** start of MATERIAL FOR THIS EXERCISE **
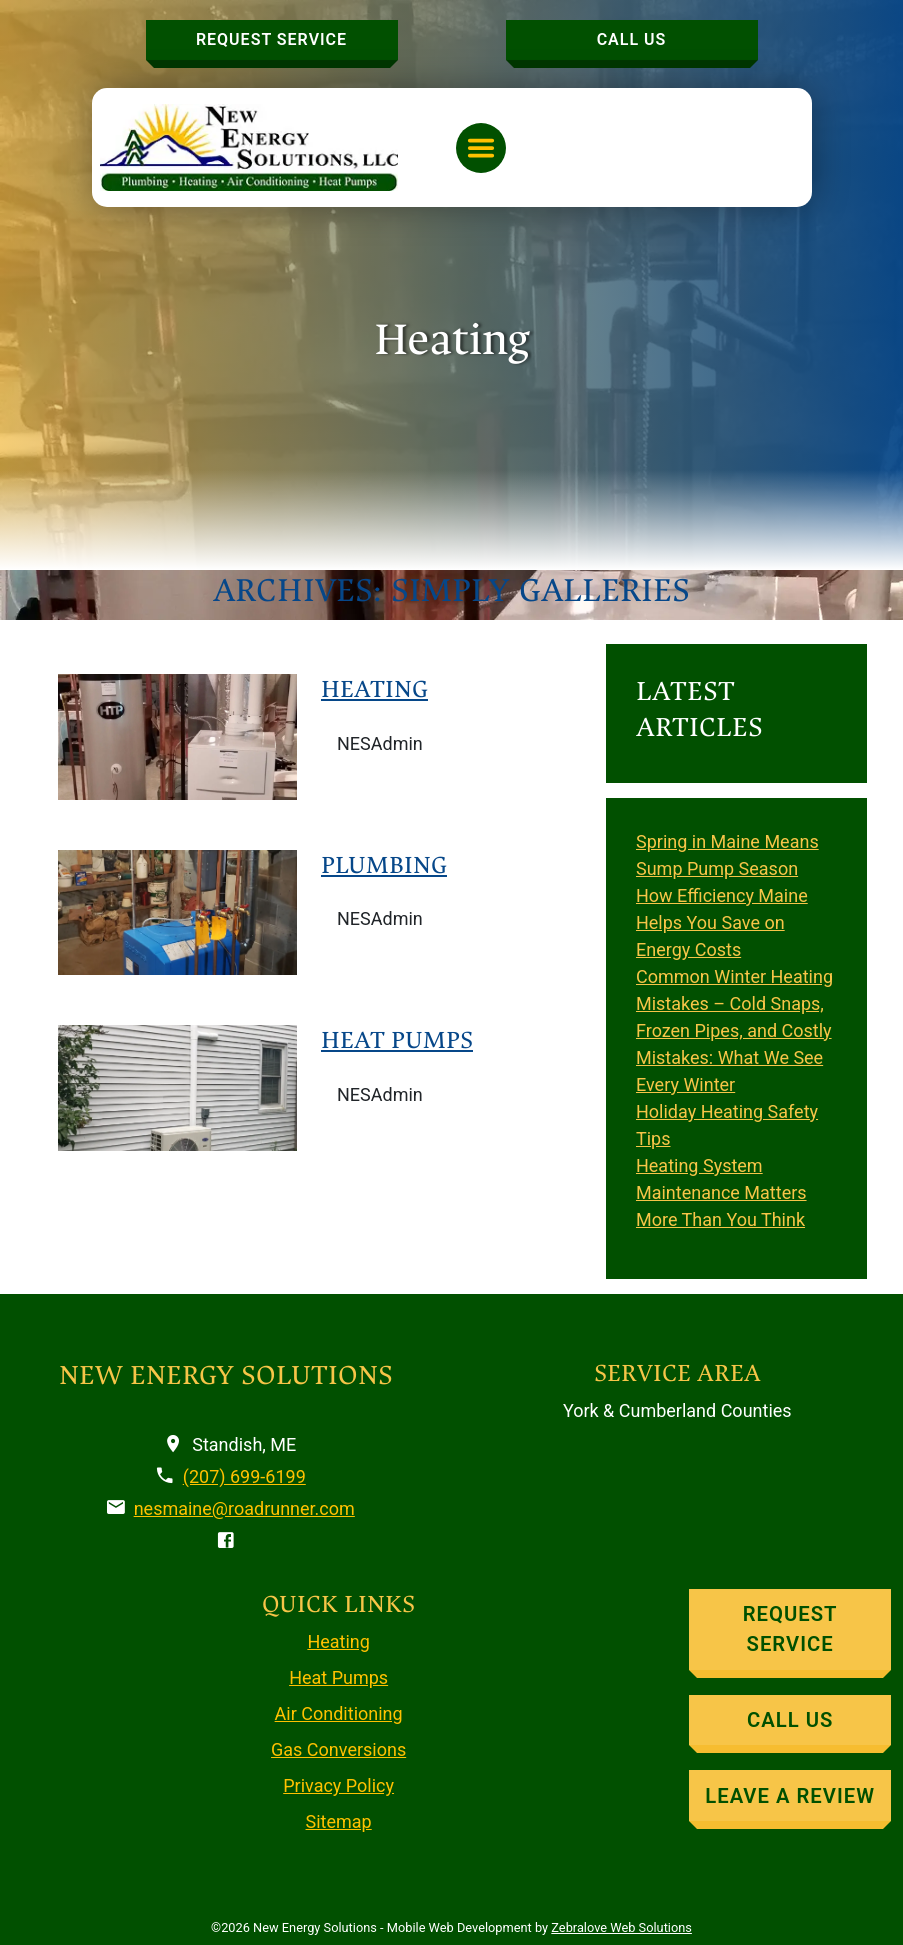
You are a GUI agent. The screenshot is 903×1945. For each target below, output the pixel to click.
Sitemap (339, 1821)
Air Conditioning (339, 1713)
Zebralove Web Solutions (621, 1927)
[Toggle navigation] (481, 148)
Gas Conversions (338, 1749)
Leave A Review (790, 1796)
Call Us (632, 39)
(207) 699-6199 (244, 1476)
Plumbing (384, 865)
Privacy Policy (338, 1785)
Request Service (271, 39)
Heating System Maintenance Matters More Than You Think (721, 1192)
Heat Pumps (397, 1040)
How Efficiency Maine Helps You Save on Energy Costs (722, 922)
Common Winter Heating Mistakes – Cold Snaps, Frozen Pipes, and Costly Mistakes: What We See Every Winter (734, 1030)
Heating (374, 689)
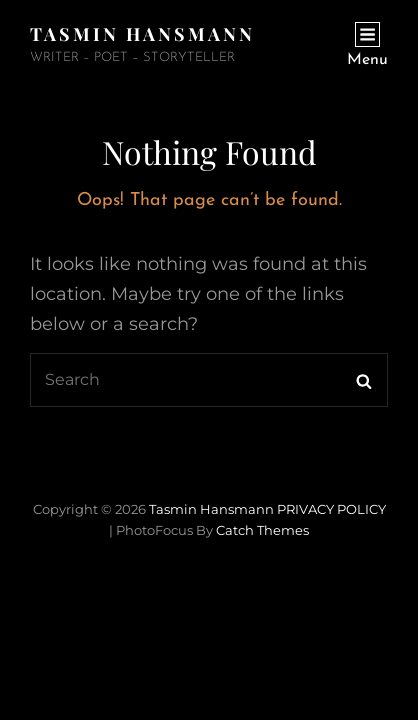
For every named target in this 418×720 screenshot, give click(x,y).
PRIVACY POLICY (331, 509)
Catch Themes (262, 530)
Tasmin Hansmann (142, 34)
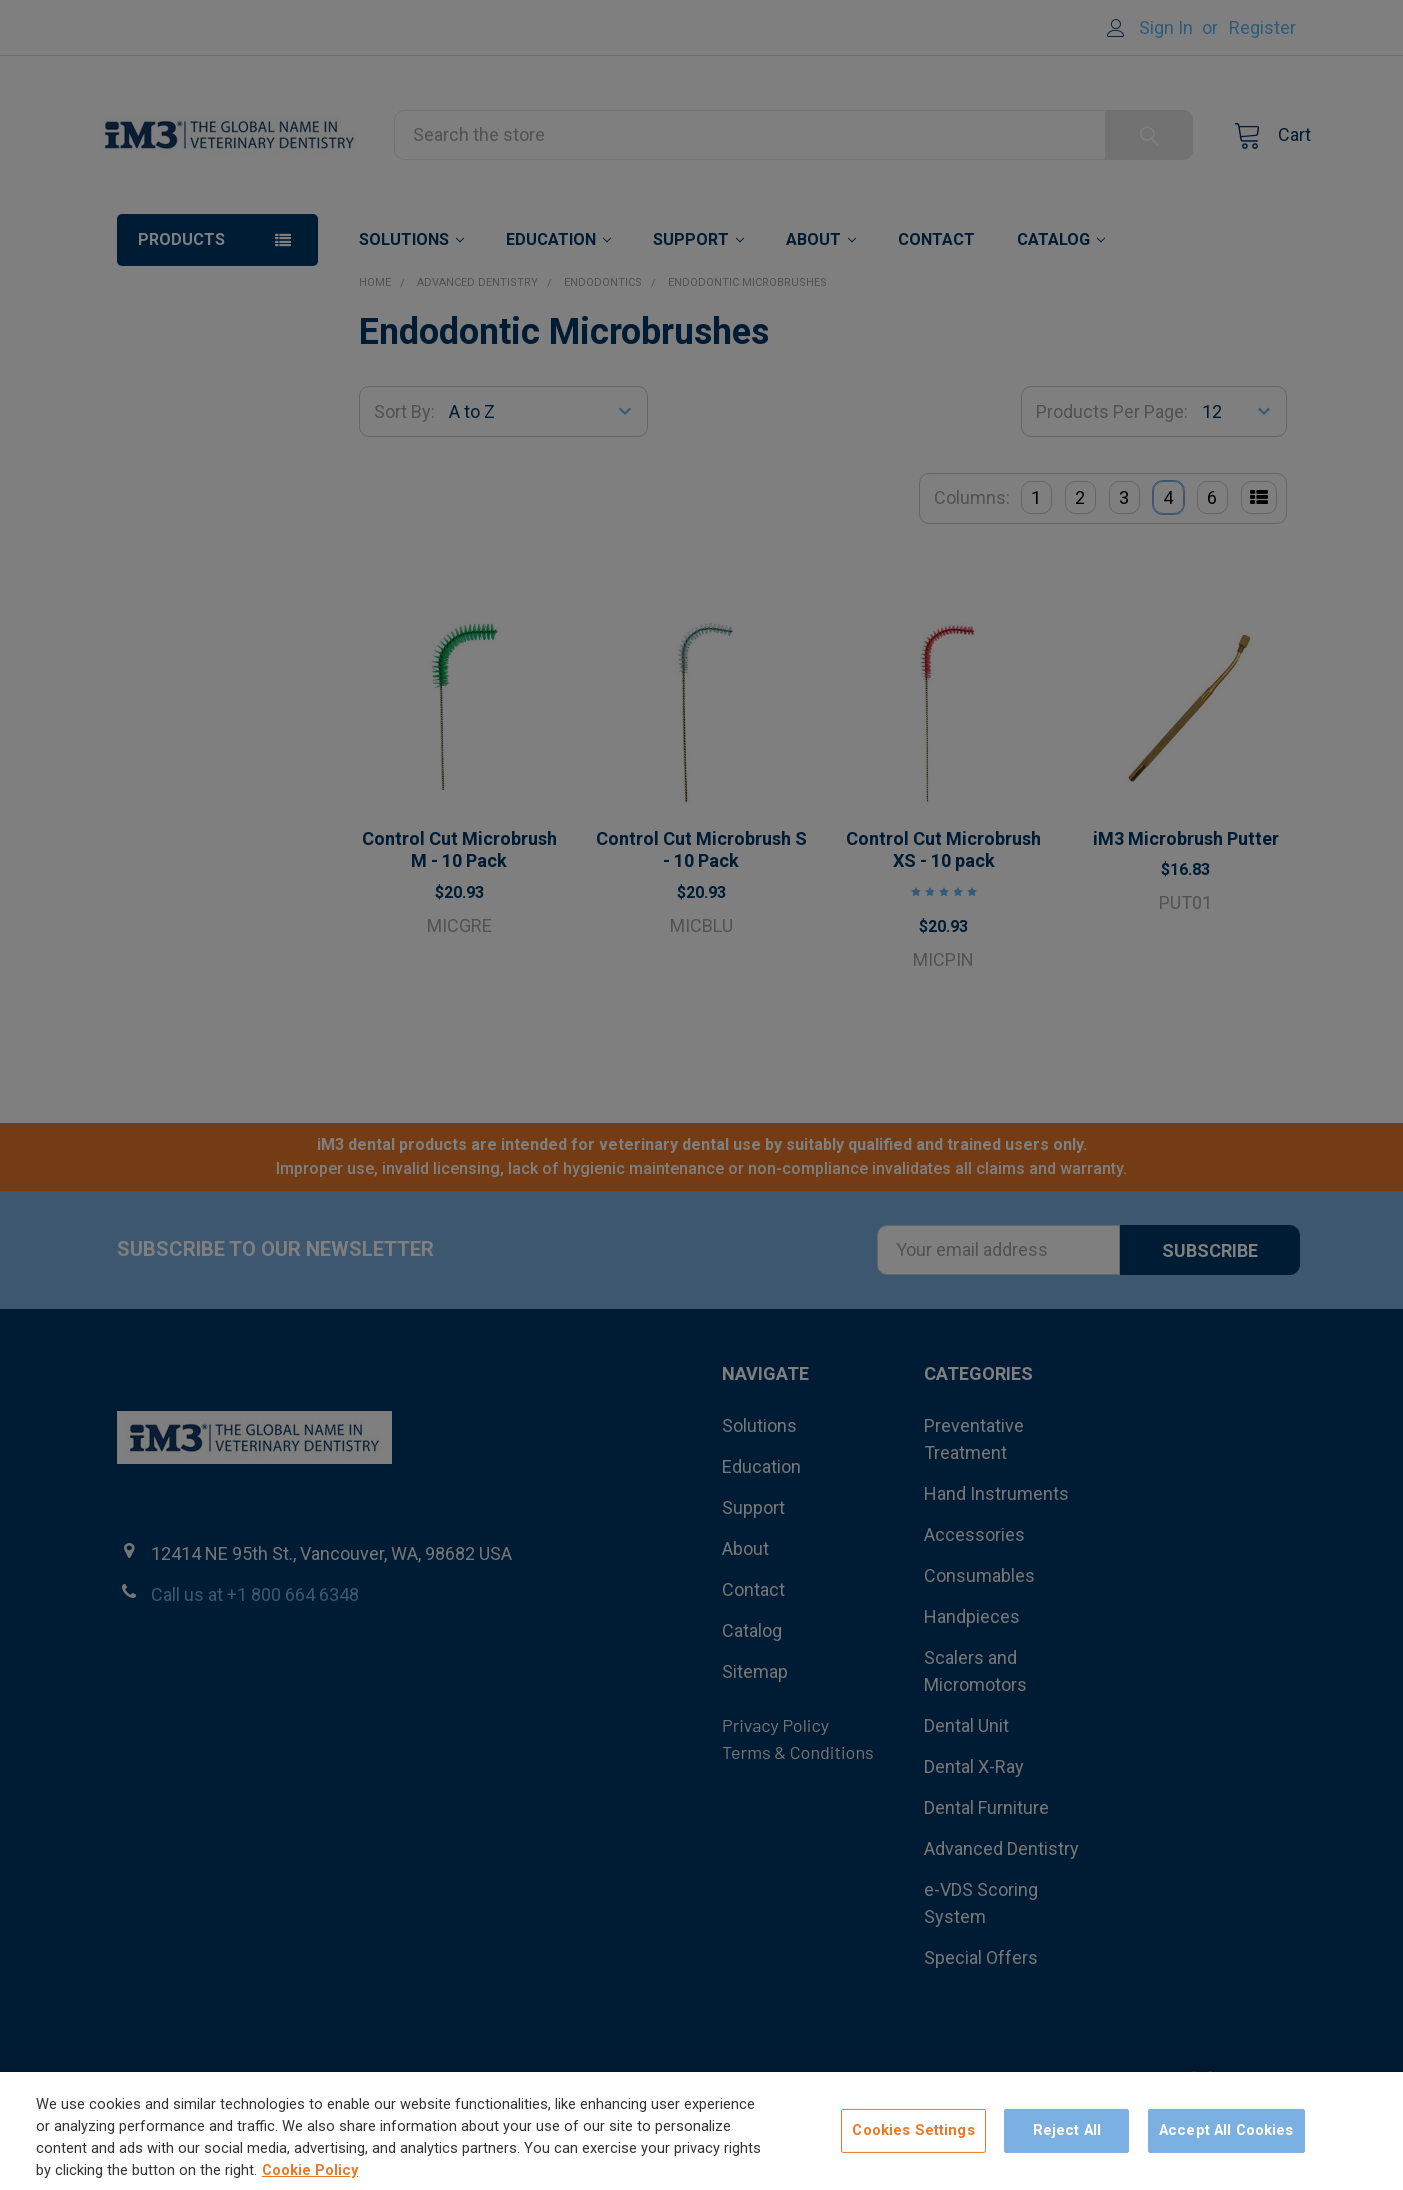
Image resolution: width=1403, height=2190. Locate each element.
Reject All (1067, 2144)
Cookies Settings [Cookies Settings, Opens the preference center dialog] (913, 2144)
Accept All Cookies (1226, 2144)
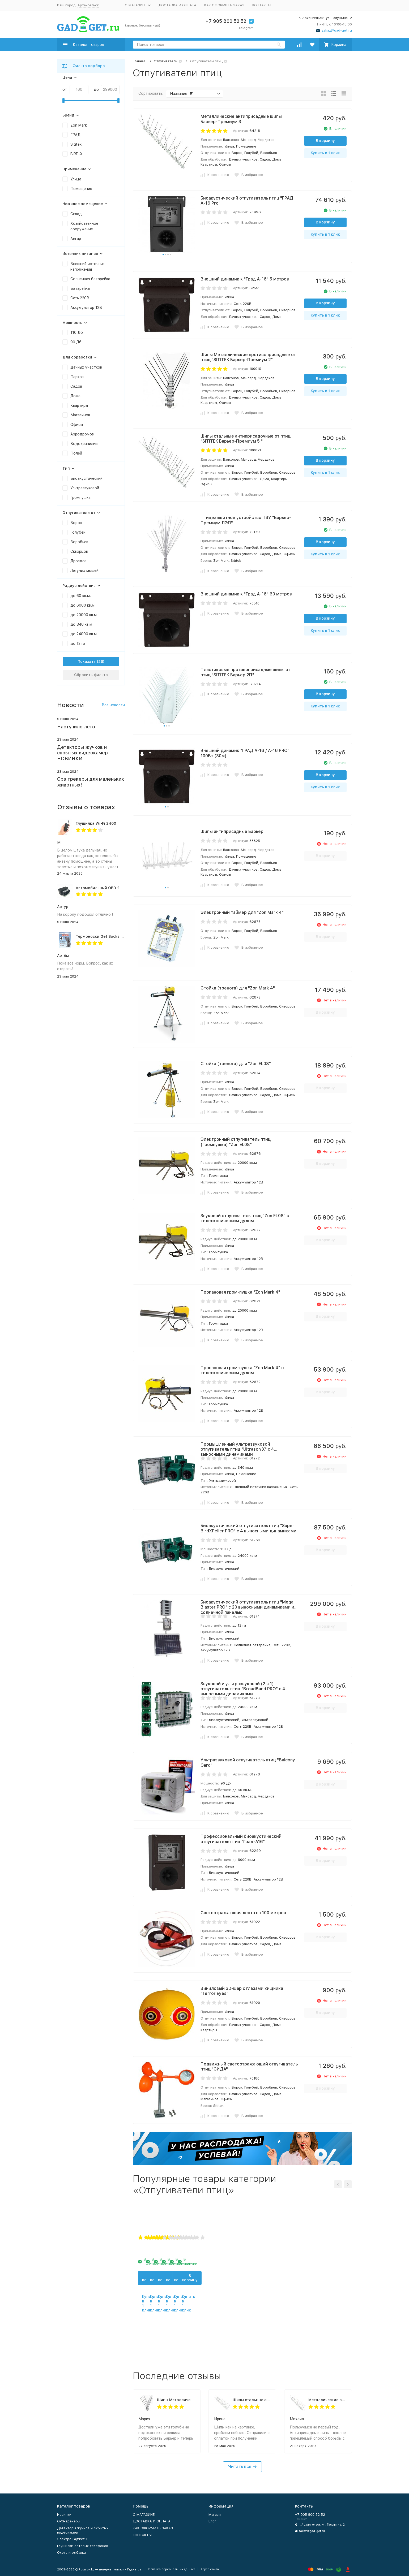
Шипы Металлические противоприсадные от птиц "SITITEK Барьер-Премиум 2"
** end of MATERIAL FOR THIS EXERCISE **
◆ **EXERCISE DESCRIPTION**: Print every line of the material above word for word, omitting the pictures.

◆ **WRITTEN RESPONSE**:
You are a GUI agent. The screenshot is 903×1945. For each target below, output the pixel to click.
Sitemap (339, 1821)
Air Conditioning (339, 1713)
Zebralove Web Solutions (621, 1927)
[Toggle navigation] (481, 148)
Gas Conversions (338, 1749)
Leave A Review (790, 1796)
Call Us (632, 39)
(207) 699-6199 (244, 1476)
Plumbing (384, 865)
Privacy Policy (338, 1785)
Request Service (271, 39)
Heating System Maintenance Matters More Than You Think (721, 1192)
Heat Pumps (397, 1040)
How Efficiency Maine Helps You Save on Energy Costs (722, 922)
Common Winter Heating Mistakes – Cold Snaps, Frozen Pipes, and Costly Mistakes: What We See Every Winter (734, 1030)
Heating (374, 689)
For every named target in this 418×720 screenshot, give click(x,y).
PRIVACY POLICY (331, 509)
Catch Themes (262, 530)
Tasmin Hansmann (142, 34)
Image resolution: width=1403, height=2190. Locate each element.
Reject All (1067, 2144)
Cookies Settings [Cookies Settings, Opens the preference center dialog] (913, 2144)
Accept All Cookies (1226, 2144)
Шипы Металлические противоприсадные от птиц "SITITEK Барьер-Премиум 2"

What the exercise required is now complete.